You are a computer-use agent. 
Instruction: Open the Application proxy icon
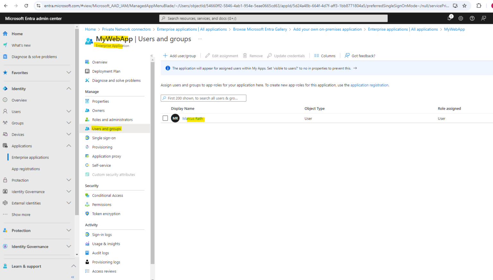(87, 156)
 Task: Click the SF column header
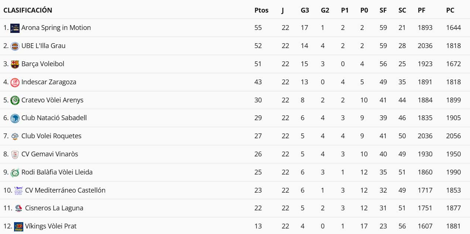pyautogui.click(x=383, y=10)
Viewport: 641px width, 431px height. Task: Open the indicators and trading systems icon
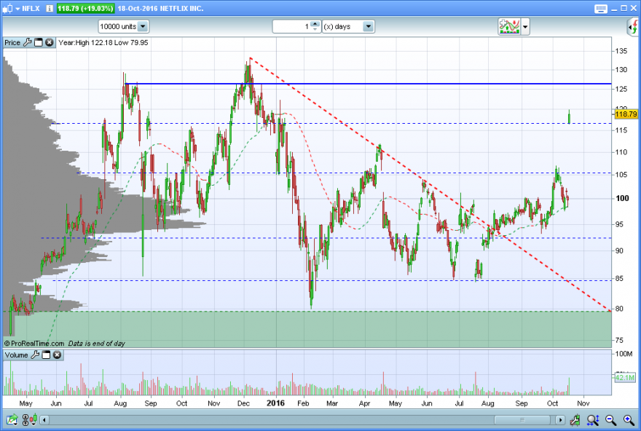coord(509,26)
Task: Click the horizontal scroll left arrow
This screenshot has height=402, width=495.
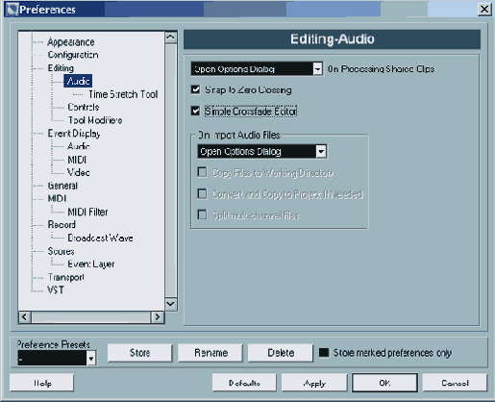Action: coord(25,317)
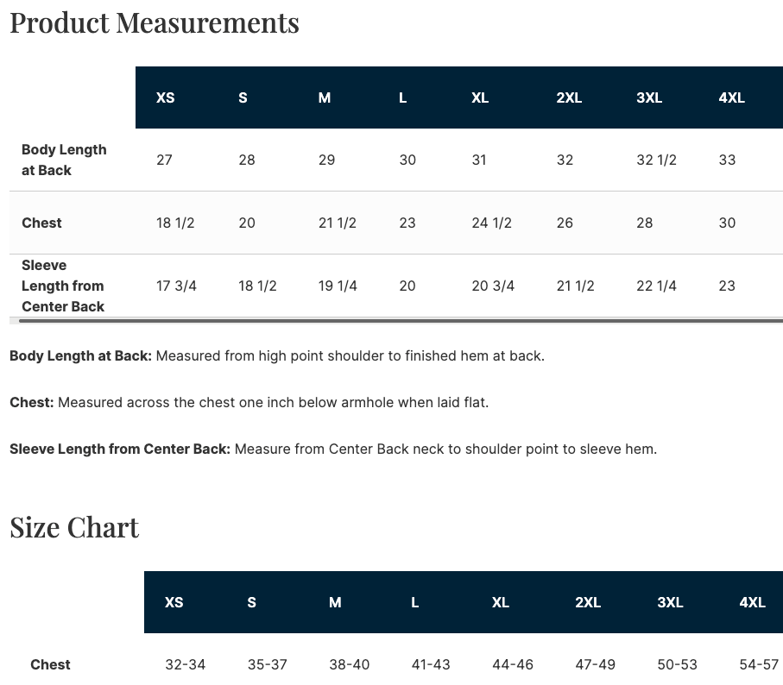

════════

Task details ->
Exactly as written, copy out the listing, but without any pictures.

Output for this exercise ->
You are a computer-use agent. 
Instruction: Open the Application proxy icon
(87, 156)
 Task: Click the SF column header
pyautogui.click(x=383, y=10)
Viewport: 641px width, 431px height. Task: Open the indicators and trading systems icon
coord(509,26)
Task: Click the horizontal scroll left arrow
This screenshot has height=402, width=495.
Action: coord(25,317)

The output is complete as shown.